Rysując drapieżne zwierzęta i ptaki, Saltykov-Shchedrin często nadaje im tak niezwykłe cechy, jak łagodność i zdolność wybaczania, co potęguje efekt komiczny. Na przykład w bajce „Bezinteresowny Zając” Wilk obiecał ułaskawić Zająca, inny wilk puścił kiedyś baranka („Biedny Wilk”), Orzeł wybaczył Mysz („Orzeł Patron”), Niedźwiedź z bajka „Biedny Wilk” również rozumowała z Wilkiem: „Tak, przynajmniej byłoby łatwiej, czy coś w tym rodzaju” i usprawiedliwia się: „Ja nawet… na tyle, na ile mogę, ułatwiam to ”. .. Chwytam go tuż za gardło - sabat!

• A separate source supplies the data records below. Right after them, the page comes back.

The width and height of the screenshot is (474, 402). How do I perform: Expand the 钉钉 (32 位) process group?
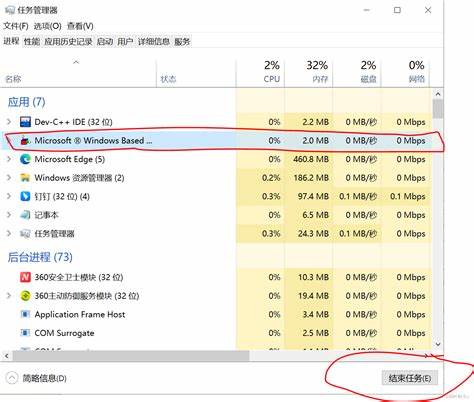pos(9,196)
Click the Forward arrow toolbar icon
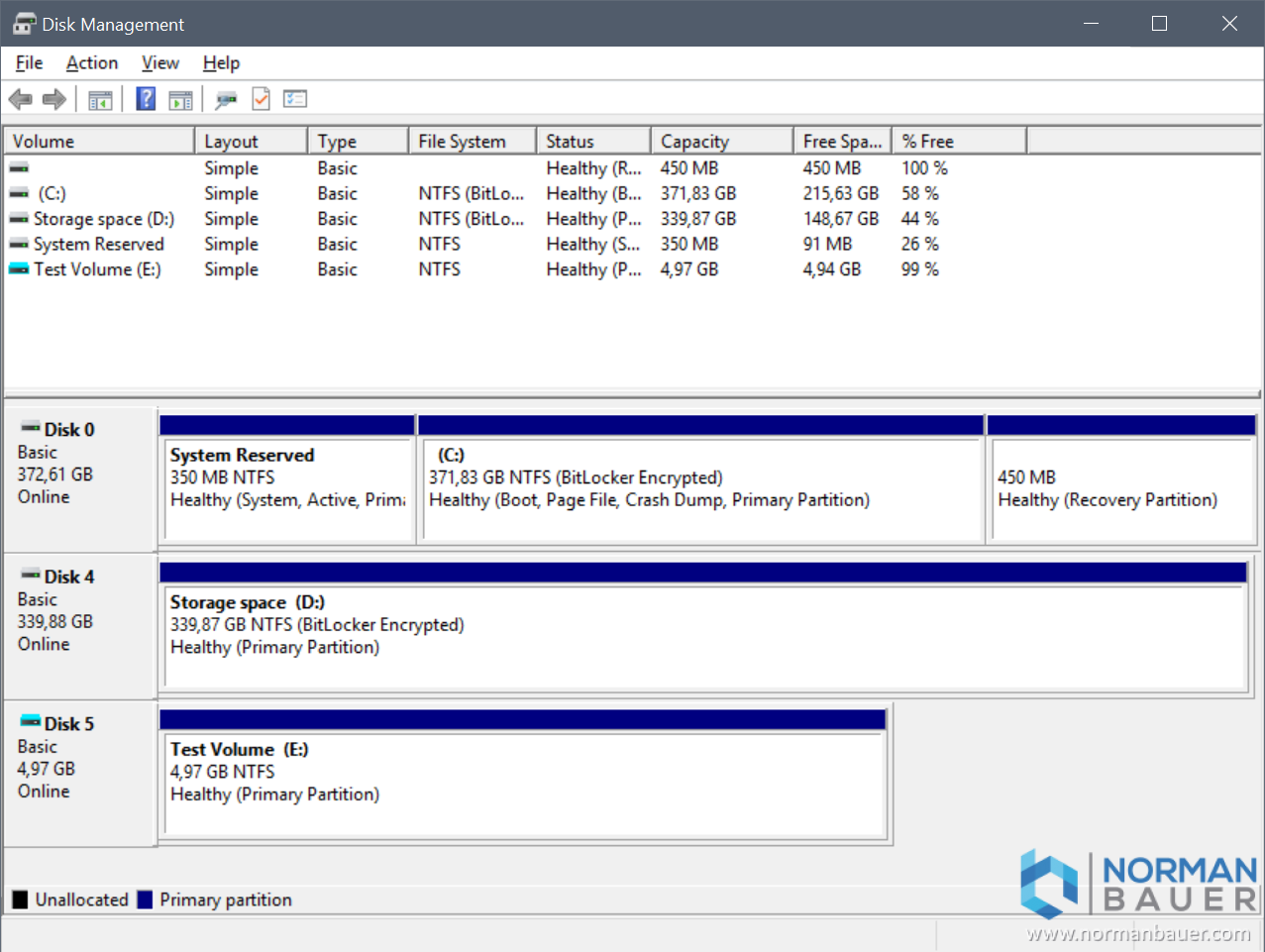1265x952 pixels. pos(54,99)
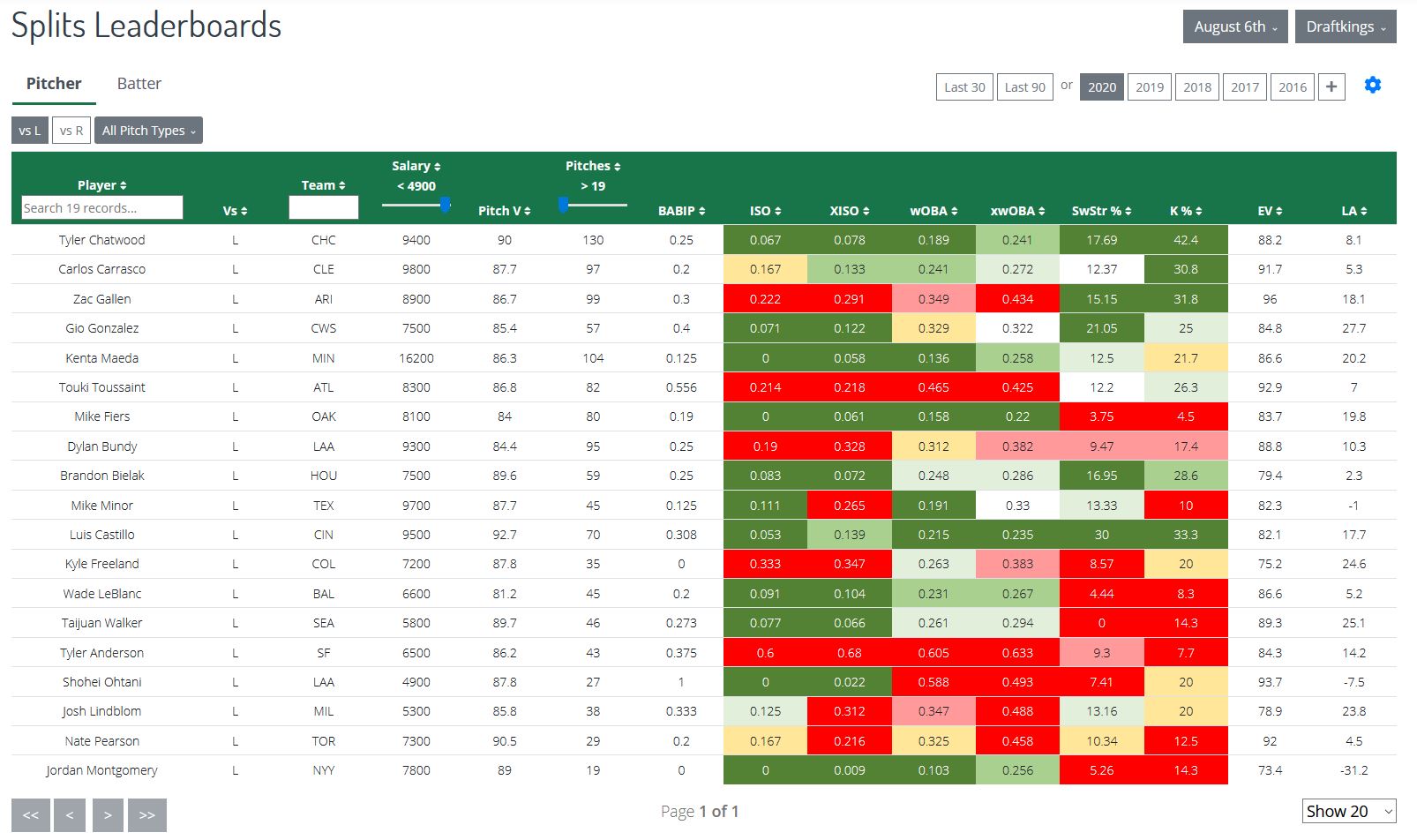The image size is (1417, 840).
Task: Click the player search input field
Action: (x=101, y=208)
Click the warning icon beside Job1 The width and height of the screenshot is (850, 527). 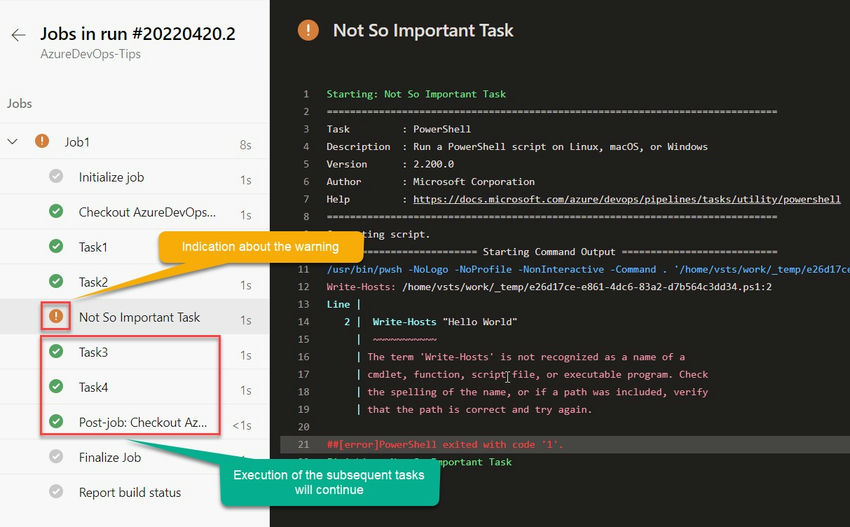tap(42, 142)
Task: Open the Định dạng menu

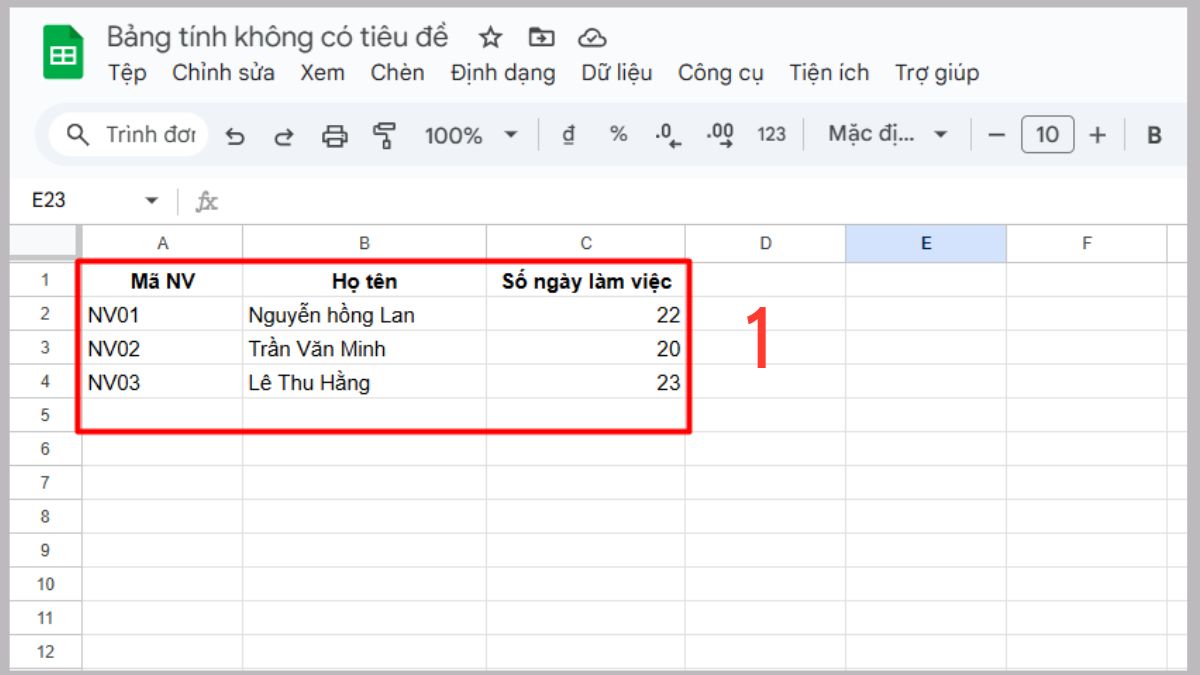Action: click(503, 73)
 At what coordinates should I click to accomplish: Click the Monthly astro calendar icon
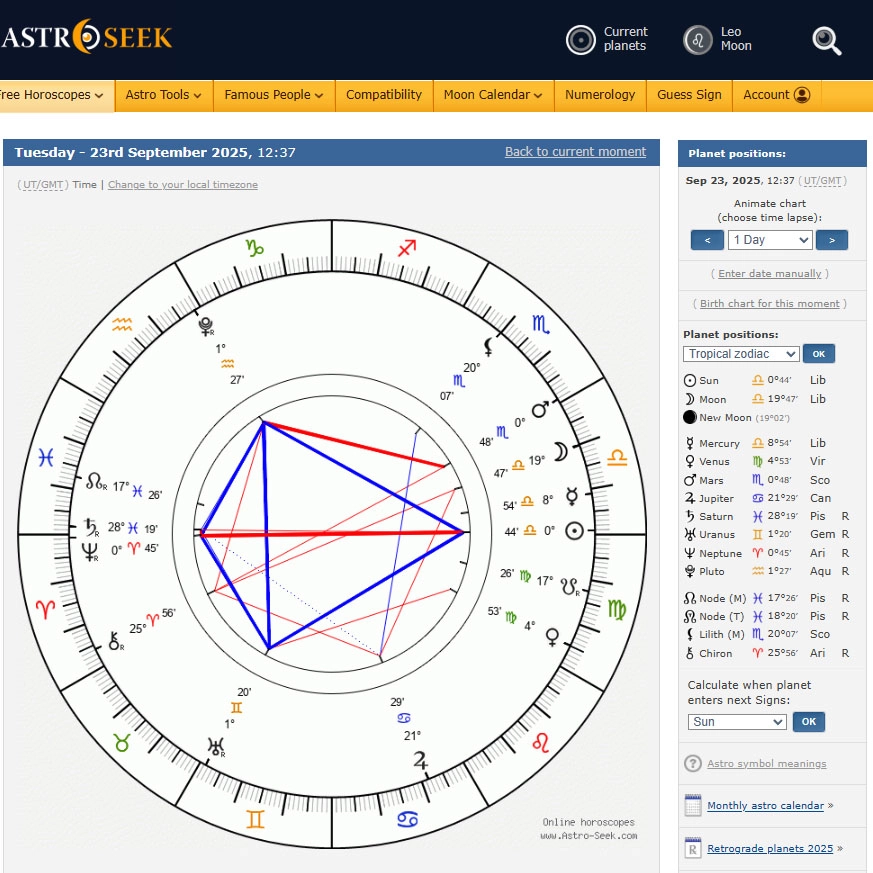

Saltykow-Szczedrin wyśmiewał w swoich baśniach ustrój społeczno-polityczny carskiej Rosji, obnażał typy i zwyczaje, moralność i politykę całego społeczeństwa. Czasy, w których żył i pisał satyryk, przeszły już dla nas do historii, ale jego opowieści są żywe do dziś. Obok nas mieszka bohater jego bajek: „bezinteresowne zające”, „zasuszona płoć”, „idealistyczny karp”. Bo „każde zwierzę ma swoje życie: lew – lew, lis – lis, zając – zając”.